EXERCISE OBJECTIVE: Reproduce every row below word for word, leaving out the picture.

+ + +

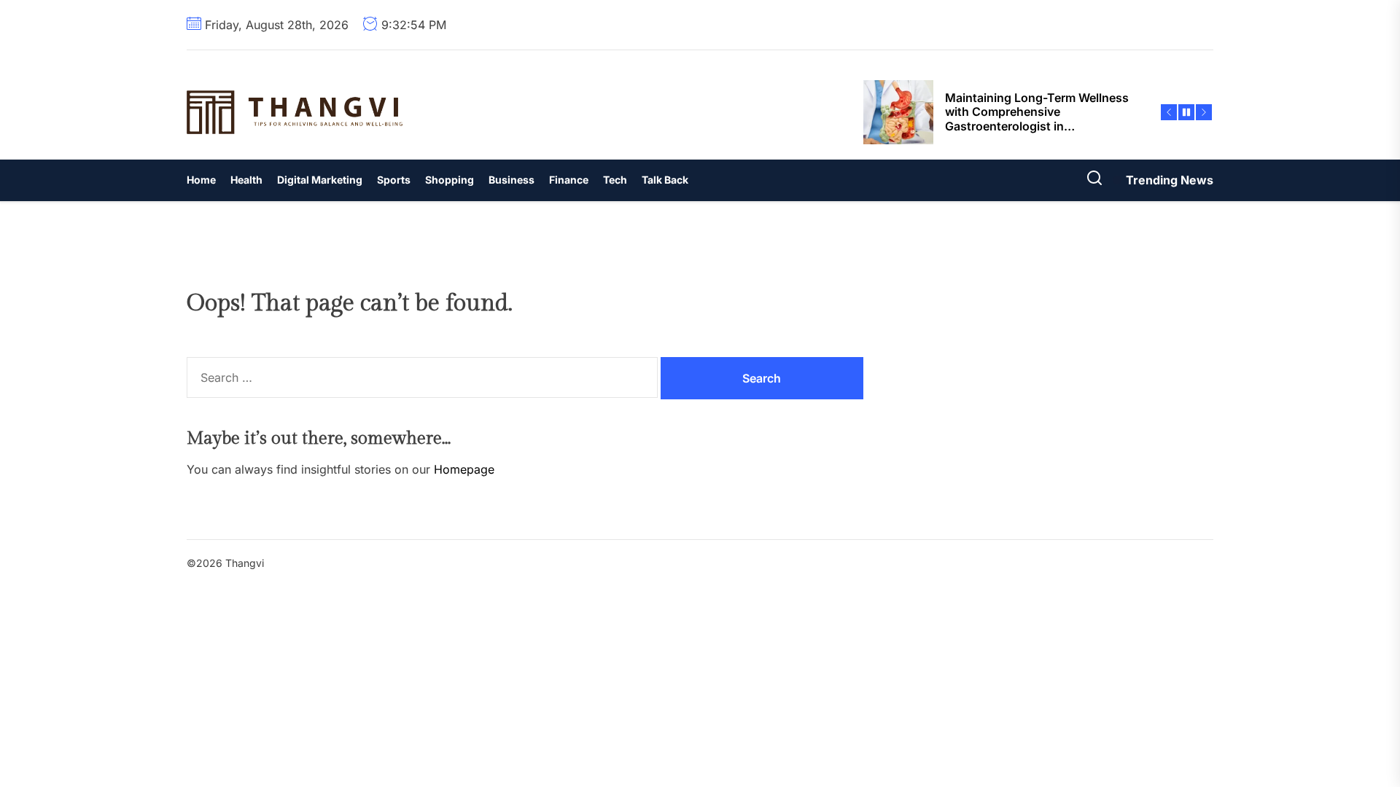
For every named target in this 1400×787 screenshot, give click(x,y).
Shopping (449, 179)
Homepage (464, 469)
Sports (394, 179)
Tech (615, 179)
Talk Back (665, 179)
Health (246, 179)
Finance (568, 179)
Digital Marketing (319, 179)
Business (511, 179)
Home (201, 179)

+ + +

OUTPUT OF THE TASK:
For every named target in this 1400×787 screenshot, give click(x,y).
Shopping (449, 179)
Homepage (464, 469)
Sports (394, 179)
Tech (615, 179)
Talk Back (665, 179)
Health (246, 179)
Finance (568, 179)
Digital Marketing (319, 179)
Business (511, 179)
Home (201, 179)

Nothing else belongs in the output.